PRETORIA, Sept 3, 2007 (AFP) - UN agencies urged governments in southern Africa on Monday to draw up legislation to combat frightening levels of human trafficking, saying action was vital ahead of the upcoming football World Cup.

'None of the countries in southern Africa has specific anti-human trafficking legislation in place,' Thomas Zindl-Cronin of the UN Office on Drugs and Crime (UNODC) told reporters in Johannesburg.

Specific legislation to tackle the issue was needed to help the law enforcement agencies get to grips with the situation.

'South Africa and Mozambique are more advanced than the rest of the region, but the capacity of the police and the judiciary to deal with the problem is low.'

With South Africa due to become the first country on the continent to host the World Cup in 2010, fears were expressed during the joint press conference about the numbers of foreign women who could be coerced into prostitution.

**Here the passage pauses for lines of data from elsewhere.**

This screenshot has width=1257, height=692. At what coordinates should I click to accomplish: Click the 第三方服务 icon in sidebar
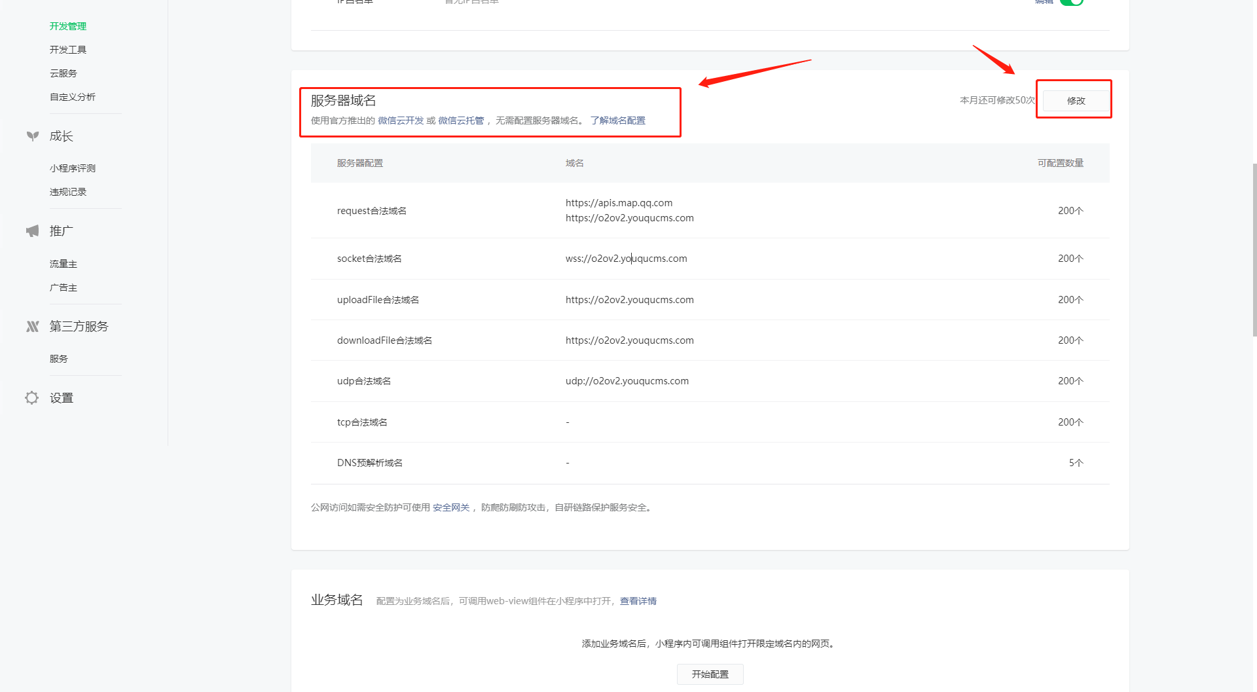32,327
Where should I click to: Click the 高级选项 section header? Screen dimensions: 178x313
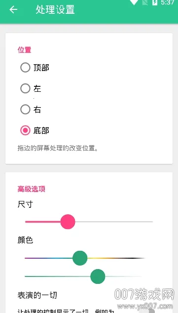pos(31,189)
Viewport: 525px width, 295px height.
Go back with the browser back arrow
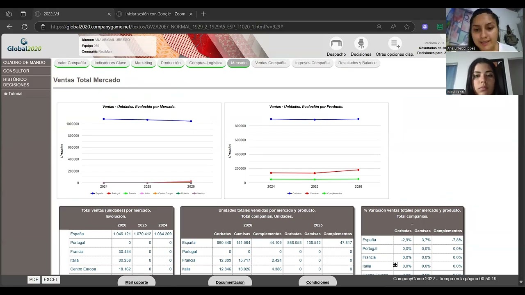click(9, 27)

Hans-Petter Boe, regional representative of the International Organisation for Migration, said it was impossible to put figures on how many women could be smuggled into South Africa but admitted there were concerns.

'I can just say that there are very much concerns about major events such as these,' he said.

According to Dawie Bosch of the International Labour Organisation (ILO), research showed that 'human trafikking is alive and happening at rather scary scales' in the region.

A recent UN report raised fears in particular about the growing number of vulnerable children who had crossed into South African from Zimbabwe where an economic meltdown has led to some three million people leaving their homeland.